The #1 Workout for New Moms to Jumpstart Their Fitness Game, Says Trainer
How do I fit in a workout when I barely have the time to shower? Trust me, as a new mama myself, I get it. All of your priorities have been shifted so that you can focus on loving, feeding, and taking care of your adorable baby. While this of course needs to happen, it also gives you the opportunity to reassess your non-negotiables—those "little things" that lift you up and ultimately make you a better mama. Just like your priorities shift, so does your exercise routine. The key is to focus on doing "mini workouts" (10 minutes or less) on a consistent basis. This is why we've put together the #1 workout for new moms that'll leave you sculpted, sweaty, and with a satisfying grin from ear to ear.

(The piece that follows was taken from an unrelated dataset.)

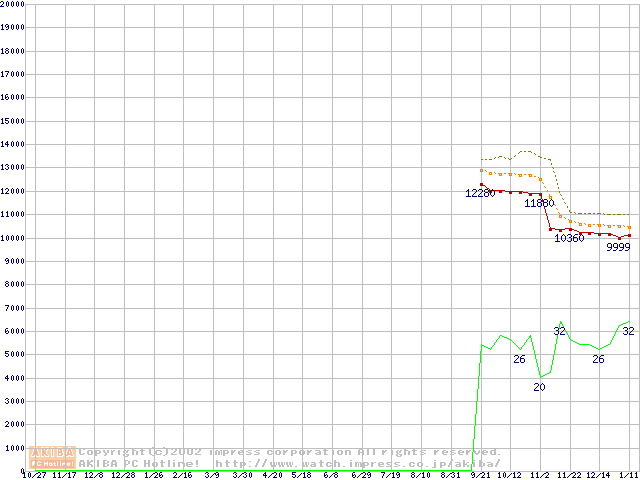Click the 9/21 date on x-axis
Viewport: 640px width, 480px height.
pos(480,475)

Moving your body gets the sweat going to remove excess hormones, makes you strong, and gives your brain those feel-good endorphins it needs—especially during postpartum. The best part? You get to show your tiny little human how important movement is to an overall healthy lifestyle. So keep reading to check out the best workout for new moms to jumpstart your fitness game.
Tabletop Plank
As a new mom, I always recommend starting in a tabletop plank to rebuild your core until you've been cleared by your doctor and your Diastasis Recti has been healed. To get into the proper position, place your hands underneath your shoulders and your knees under your hips. Slightly bend your elbows, and pull your core in. Then, press firmly into your hands, and lift your knees 1 inch above the mat. Hold for three breaths, and then lower your knees back down. Rest for 15 seconds, and then repeat this move two more times for a total of 3 rounds. To progress this move, you can either send your knees back for a modified plank, extend your legs back for a straight arm plank, or drop down to your forearms for a forearm plank.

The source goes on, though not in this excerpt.